Wednesday, February 2, 2005
A Taiwanese consortium that's trying to launch a memory card format said Tuesday (Feb. 1) it has "agreed in principle" to cooperate with the MultiMedia Card Association on technology and marketing initiatives.
The Taiwanese card format is called Mu-Card. Backers say it is compatible with the popular Secure Digital and MultiMediaCard formats already in the market but offers speeds twice that of USB 2.0.
The format will likely be an open standard, a possibility that has helped attract support from more than 40 local card makers, system designers and IC design houses, as well as the quasi-government research group known as Industrial Technology Research Institute (ITRI), which served as the R&D coordinator.
Representatives of the Mu-Card Alliance met with board members from the MMCA last week in Taipei to discuss the new format and lay the groundwork for a formal presentation at the annual MMCA meeting at the end of February.

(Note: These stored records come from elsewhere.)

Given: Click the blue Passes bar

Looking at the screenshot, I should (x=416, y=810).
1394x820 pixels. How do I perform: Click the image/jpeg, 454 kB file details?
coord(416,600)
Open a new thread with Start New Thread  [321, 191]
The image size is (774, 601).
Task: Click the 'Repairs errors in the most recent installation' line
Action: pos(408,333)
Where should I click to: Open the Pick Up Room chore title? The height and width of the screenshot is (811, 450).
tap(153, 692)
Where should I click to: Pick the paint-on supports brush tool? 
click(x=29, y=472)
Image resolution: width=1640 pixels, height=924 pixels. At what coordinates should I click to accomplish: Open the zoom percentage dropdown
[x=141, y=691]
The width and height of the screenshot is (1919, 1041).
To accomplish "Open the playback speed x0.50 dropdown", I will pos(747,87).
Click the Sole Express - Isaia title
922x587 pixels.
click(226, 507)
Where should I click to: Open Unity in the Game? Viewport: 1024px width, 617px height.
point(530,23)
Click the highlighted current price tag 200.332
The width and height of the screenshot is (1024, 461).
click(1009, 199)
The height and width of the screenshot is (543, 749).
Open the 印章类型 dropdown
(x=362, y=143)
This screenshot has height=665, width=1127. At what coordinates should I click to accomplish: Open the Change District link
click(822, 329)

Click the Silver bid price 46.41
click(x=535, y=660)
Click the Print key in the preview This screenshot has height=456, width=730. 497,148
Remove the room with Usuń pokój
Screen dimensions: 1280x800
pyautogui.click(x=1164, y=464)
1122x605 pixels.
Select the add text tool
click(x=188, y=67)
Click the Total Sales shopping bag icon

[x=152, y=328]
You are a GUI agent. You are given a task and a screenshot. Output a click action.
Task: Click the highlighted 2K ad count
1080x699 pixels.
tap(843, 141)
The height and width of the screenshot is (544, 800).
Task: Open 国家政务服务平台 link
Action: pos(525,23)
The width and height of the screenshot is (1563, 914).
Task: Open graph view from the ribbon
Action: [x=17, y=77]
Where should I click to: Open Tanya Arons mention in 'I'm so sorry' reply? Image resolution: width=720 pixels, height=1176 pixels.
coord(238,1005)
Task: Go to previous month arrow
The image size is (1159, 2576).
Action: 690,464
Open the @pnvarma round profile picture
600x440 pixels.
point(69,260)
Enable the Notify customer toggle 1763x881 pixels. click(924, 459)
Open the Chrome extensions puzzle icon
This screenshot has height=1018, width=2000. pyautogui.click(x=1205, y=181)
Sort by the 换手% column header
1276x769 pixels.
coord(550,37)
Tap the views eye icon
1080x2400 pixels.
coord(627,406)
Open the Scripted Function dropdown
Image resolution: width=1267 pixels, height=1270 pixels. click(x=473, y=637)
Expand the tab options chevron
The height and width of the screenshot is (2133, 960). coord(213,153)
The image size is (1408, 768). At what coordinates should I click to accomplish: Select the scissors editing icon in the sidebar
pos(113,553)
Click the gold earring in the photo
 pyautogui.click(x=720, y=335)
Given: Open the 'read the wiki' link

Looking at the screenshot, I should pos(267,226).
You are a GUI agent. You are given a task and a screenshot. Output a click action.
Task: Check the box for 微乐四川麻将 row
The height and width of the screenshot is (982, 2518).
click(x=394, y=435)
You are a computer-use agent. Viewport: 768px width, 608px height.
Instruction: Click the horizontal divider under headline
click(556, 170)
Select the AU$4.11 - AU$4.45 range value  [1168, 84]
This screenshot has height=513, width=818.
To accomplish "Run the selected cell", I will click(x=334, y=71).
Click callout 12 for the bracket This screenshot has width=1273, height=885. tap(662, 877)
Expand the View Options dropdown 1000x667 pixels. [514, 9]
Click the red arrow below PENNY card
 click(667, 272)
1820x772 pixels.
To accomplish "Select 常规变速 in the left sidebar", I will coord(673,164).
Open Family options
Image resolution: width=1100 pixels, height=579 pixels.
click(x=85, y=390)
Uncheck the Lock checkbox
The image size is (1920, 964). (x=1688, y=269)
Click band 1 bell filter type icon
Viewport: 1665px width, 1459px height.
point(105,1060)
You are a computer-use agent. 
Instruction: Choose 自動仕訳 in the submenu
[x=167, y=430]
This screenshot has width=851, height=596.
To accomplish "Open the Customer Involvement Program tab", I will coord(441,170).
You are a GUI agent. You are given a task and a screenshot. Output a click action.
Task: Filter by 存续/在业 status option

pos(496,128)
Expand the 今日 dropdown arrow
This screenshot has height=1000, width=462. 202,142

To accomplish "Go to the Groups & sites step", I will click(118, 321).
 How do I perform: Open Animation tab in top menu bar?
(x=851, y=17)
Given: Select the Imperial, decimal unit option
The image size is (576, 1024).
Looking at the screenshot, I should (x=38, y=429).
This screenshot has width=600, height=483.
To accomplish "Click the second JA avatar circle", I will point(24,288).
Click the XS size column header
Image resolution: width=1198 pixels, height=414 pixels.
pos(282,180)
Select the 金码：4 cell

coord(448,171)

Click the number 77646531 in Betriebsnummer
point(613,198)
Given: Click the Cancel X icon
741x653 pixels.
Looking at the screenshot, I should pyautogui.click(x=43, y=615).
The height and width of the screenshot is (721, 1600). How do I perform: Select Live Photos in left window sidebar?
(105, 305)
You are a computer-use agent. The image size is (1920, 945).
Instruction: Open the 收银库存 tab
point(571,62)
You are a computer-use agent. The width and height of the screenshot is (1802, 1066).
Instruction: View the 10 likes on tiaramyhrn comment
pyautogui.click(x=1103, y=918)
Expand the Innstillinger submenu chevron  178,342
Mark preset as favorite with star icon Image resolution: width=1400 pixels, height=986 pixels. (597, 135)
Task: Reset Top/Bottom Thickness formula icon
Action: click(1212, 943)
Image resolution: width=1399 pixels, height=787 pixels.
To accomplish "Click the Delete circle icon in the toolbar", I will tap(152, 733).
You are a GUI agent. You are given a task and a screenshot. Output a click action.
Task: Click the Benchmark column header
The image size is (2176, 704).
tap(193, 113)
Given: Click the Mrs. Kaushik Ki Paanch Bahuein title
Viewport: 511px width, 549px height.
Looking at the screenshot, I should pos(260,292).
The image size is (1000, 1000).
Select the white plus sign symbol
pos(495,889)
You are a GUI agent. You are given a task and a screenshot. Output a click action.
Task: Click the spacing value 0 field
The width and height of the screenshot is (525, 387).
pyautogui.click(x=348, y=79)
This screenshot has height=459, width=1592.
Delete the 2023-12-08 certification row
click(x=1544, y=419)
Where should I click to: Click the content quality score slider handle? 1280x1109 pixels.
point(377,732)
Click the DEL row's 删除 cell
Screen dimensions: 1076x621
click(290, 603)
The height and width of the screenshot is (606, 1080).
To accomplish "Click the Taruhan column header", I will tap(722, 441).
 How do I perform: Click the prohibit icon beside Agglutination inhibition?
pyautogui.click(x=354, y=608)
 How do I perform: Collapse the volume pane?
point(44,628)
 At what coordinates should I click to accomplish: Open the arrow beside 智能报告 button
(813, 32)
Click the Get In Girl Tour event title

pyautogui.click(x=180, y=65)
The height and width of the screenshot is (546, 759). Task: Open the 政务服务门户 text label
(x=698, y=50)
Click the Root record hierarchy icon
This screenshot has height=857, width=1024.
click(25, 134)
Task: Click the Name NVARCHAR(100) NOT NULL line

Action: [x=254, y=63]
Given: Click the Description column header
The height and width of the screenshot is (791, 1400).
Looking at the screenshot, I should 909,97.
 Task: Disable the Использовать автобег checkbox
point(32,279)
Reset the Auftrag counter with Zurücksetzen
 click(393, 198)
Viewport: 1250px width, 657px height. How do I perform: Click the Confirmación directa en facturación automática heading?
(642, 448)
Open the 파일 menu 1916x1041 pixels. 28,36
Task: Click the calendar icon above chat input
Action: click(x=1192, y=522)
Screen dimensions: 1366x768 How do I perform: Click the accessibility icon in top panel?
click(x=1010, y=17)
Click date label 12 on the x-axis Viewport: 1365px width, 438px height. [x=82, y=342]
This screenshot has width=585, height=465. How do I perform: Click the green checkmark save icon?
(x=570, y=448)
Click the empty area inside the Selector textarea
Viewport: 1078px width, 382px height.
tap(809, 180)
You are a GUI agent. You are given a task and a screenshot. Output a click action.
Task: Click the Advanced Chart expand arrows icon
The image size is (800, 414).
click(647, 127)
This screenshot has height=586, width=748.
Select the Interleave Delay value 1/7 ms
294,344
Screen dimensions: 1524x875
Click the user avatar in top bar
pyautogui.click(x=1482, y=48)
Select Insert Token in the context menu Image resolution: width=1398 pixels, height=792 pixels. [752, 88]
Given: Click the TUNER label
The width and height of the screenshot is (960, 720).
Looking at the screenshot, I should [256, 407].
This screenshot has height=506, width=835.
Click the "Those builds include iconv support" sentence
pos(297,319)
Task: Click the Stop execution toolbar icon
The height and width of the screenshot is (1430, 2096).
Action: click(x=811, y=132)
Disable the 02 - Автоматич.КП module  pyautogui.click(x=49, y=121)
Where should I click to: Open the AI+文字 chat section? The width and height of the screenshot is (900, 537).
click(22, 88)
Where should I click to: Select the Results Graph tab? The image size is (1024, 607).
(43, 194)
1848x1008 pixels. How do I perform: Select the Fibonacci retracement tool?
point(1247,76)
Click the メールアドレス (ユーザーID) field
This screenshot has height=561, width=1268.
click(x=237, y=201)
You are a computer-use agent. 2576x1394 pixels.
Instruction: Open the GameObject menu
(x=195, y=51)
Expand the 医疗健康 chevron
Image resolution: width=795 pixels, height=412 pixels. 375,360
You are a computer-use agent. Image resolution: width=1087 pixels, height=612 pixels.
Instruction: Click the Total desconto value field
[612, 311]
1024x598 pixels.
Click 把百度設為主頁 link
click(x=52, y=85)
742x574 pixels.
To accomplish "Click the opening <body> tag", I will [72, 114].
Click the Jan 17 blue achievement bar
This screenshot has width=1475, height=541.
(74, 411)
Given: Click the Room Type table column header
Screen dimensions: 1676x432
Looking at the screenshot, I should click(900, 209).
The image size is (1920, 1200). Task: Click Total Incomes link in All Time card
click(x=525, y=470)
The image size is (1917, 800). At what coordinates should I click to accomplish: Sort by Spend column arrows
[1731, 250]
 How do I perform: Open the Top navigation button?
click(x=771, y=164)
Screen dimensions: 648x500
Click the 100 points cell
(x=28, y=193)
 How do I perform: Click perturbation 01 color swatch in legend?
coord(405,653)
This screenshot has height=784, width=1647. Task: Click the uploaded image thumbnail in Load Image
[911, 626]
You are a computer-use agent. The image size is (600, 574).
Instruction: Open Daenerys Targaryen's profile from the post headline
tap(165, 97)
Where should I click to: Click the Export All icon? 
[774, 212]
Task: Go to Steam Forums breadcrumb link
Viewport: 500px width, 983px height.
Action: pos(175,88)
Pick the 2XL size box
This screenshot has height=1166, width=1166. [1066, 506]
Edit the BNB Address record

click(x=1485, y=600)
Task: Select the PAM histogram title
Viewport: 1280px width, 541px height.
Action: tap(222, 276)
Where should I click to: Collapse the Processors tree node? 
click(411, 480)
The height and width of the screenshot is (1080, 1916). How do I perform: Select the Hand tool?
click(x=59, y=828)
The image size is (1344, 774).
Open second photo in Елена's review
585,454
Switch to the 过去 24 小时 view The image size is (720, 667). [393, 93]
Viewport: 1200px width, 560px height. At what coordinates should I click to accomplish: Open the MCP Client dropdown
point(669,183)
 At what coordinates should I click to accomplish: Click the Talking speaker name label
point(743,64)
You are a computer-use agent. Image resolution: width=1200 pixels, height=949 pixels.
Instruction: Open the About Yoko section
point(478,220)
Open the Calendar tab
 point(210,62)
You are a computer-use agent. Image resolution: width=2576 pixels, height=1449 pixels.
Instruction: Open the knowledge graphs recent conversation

No definitive agreement on cooperation was signed during the meeting, and both sides want to keep a low profile until a formal arrangement is forged. "There are many possibilities" for cooperation, said Gordon Yu, a member of the Mu-Card Alliance and also president of Pretec, a major card maker. "But many details still need to be worked out."
Backers of the new memory card format believe the I/O is simpler to design with than that for SD cards because the Mu-Card uses USB protocols for the digital portion. But the speed is twice that of USB, and the low-power consumption is supposedly one-third or one-fourth that of USB 2.0.
The alliance plans on introducing the card in various stages this year, with demos early on and full-fledged functionality coming by year's end. Cards based on the format would be competitively priced with MMC-based cards, according to the alliance.